M5s e furbetti, il pacco bomba delle Iene era un pacco dono

M5s e furbetti, il pacco bomba delle Iene era un pacco dono

14 Febbraio 2018 0 Di Marino Marquardt

Campagna elettorale piena di argomentazioni sconclusionate e vendita di illusioni. E la questione furbetti del bonifico che diventa un vantaggio per il M5s e un boomerang per chi la cavalca.

Schegge di campagna elettorale, argomentazioni sconclusionate e fraudolente vendite di illusioni

Schegge di campagna elettorale, frammenti di argomentazioni sconclusionate, fraudolente vendite di promesse e illusioni. A poco più di due settimane dal voto emerge sempre più il desolante spessore intellettuale e politico dei leaders della conservazione che si mimetizzano tra Destra e Sinistra, dei leaders da sempre geneticamente guardiani degli Establishment nazionali, europei e mondiali.

Ecco il quadro aggiornato dello squallore imperante:

Il Pd sta recuperando”.

In calce l’autografo del premier Gentiloni. Il Conte Paolo parla come Walter Veltroni. E cerca di imbrogliare i potenziali elettori con la stessa argomentazione che usò il Fondatore e primo Segretario del Pd nelle vesti di candidato premier.

Finì con una sonora bastonata ricevuta dall’Immarcescibile di Arcore. Annunciò l’esilio in Africa, Veltroni. Promessa mai mantenuta.

E ora per rinnovare il danno è nuovamente pronto a scendere in campo. Champagne! Al Nazareno brindano…

Ovviamente non è tutto. Da un lato Paolo il Freddo, dall’altro lato Silvio l’Annebbiato sempre più in versione Villa Arzilla con numeri, sigle, nomi, date e battute che gli ubriacano la mente e che lo espongono alla pena degli interlocutori (vedesi lo sgangherato show di ieri in Confcommercio).

Al centro tra i Due ecco l’ex Capo Scout di Rignano sull’Arno, ovvero l’Errore fatto persona. E’ in totale confusione mentale. E’ tutto sbagliato il Capetto del Nazareno. E’ sbagliato nei toni da bar dello Sport, nell’uso delle parole, nella mimica facciale, nella gestualità, nell’incedere ondeggiante. E’ la materializzazione dell’Antipatia, dell’Arroganza e della Presunzione. Non c’è dubbio, l’ondata del 4 marzo lo travolgerà.

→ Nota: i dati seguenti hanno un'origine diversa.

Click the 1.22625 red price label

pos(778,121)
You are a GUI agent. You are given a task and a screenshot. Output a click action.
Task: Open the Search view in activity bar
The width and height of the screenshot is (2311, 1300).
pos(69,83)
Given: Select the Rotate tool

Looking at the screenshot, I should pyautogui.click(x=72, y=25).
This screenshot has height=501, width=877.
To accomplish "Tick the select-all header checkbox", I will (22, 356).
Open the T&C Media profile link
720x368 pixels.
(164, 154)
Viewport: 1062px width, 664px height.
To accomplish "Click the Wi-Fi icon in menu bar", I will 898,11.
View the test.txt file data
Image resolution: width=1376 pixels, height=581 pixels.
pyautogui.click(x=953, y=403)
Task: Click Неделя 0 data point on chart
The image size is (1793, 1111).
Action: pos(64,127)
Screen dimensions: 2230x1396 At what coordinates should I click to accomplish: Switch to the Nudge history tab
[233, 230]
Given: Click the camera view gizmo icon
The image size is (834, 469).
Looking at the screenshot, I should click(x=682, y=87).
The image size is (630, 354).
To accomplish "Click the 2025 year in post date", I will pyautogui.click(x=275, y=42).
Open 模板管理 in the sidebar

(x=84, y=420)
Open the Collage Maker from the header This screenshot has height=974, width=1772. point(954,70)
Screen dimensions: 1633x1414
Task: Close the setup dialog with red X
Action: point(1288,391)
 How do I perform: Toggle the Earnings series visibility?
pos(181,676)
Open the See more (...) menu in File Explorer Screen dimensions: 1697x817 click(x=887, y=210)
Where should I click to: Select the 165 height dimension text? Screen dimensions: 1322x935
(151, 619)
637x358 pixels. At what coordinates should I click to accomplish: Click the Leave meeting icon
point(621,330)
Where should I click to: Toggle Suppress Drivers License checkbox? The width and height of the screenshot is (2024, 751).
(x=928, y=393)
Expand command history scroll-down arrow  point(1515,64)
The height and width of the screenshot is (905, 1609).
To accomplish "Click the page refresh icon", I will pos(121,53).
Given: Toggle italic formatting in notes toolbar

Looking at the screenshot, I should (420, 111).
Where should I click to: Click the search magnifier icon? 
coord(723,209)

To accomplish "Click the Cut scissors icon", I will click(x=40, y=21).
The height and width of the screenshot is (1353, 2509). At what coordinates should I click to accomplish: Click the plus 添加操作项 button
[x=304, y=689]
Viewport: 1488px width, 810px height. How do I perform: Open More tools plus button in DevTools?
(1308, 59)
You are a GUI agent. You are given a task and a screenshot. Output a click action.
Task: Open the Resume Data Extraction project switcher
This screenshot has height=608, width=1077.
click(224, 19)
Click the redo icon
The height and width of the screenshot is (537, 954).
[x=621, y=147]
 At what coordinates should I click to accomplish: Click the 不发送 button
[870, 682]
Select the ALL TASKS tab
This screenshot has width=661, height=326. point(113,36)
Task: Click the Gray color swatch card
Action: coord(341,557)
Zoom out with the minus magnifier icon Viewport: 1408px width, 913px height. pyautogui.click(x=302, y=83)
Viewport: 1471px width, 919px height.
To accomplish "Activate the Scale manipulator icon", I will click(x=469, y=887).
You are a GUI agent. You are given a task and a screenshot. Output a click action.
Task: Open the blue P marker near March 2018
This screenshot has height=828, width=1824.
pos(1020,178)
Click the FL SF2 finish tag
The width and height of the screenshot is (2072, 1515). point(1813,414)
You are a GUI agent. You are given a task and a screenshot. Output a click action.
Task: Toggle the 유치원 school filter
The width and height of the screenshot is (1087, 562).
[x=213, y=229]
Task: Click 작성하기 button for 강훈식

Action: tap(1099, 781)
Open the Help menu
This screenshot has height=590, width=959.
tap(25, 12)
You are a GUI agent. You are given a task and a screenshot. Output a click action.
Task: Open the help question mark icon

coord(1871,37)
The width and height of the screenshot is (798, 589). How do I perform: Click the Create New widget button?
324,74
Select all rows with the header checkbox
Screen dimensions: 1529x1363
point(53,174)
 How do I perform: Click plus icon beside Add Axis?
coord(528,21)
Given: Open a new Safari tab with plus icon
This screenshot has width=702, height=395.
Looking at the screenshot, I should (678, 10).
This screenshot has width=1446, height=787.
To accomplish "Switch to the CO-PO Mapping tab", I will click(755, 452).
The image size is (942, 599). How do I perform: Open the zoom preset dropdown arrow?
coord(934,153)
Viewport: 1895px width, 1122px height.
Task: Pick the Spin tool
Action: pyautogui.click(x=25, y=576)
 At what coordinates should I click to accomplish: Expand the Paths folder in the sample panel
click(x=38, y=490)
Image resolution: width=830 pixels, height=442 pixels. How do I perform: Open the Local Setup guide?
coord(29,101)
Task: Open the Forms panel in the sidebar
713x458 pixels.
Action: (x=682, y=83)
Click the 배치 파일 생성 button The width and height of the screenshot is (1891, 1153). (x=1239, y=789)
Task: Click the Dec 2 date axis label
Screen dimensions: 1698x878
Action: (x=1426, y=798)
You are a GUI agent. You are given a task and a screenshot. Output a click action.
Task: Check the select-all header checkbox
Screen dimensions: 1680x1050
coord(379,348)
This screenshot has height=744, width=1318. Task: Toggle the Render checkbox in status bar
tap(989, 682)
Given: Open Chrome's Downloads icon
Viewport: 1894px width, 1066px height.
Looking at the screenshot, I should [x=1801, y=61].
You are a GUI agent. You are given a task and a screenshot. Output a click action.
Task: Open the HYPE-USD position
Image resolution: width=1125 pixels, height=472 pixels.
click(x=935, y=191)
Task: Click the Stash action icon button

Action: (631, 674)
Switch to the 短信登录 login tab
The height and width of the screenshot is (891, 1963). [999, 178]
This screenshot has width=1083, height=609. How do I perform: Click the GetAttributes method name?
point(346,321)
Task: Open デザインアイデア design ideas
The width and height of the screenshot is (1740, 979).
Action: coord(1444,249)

Ci sono poi gli abbaianti e ringhianti della Lega e di Fratelli d’Italia. Sempre proni di fronte alla volontà del Frodatore Pregiudicato di Arcore continueranno ad abbaiare e a ringhiare guardandosi bene però dal mordere il Padrone.

Senza dire dei partitini post-alfaniani. Invenzioni di gente affetta da bulimia poltronara. Sparpagliate un po’ dappertutto, queste sigle-civetta hanno la duplice funzione: quella di irrobustire i prevedibili magri bottini del Pd e di Fi e quella di assicurare la sopravvivenza politica dei relativi capetti e capette.

Fuori quadro, distinto e distante dalla suddetta accozzaglia, il M5s al centro di una burrasca agitata soprattutto dai Mezzi di Informazione illuminati dal conformismo e guidati dall’obbedienza ai rispettivi Padroni.

M5s, dalle Iene più un pacco dono che un pacco bomba

Ma i media renzusconiani hanno fatto male i conti. Già, perché quello che le Iene Mediaset hanno recentemente recapitato ai Cinquestelle doveva essere un pacco-bomba. Sta finendo per rivelarsi un pacco-dono.

Sta finendo per trasformarsi in boomerang per quanti speravano di poter crocifiggere i Cinquestelle.

L’ingordigia dei furbetti del bonifico (una decina in tutto rispetto al gran numero di eletti 5s) ha infatti consentito al Movimento di ripetere e di urlare urbi et orbi i tagli agli stipendi dei propri parlamentari, di rendere nota per l’ennesima volta l’entità del fondo messo a disposizione a favore della piccola imprenditoria di cui si son giovate circa 17mila persone grazie alle donazioni volontarie, di rivendicare la propria tenuta etico-morale di fronte alle accuse scorrettamente trasferite dai singoli furbetti all’intero Movimento dalle disoneste versioni e interpretazioni fornite dai media.

Un boomerang del quale i primi a subire i devastanti effetti sono stati l’incauto Massimo Franco e l’ondivago Massimo Giannini ieri sera ospiti di La7 nel programma dell’ambiguo Giovanni Floris dalle domande sciocche ed infantili.

Alessandro Di Battista li ha silenziati tutti, padrone di casa incluso. Esponendo fatti e non con chiacchiere a buon mercato.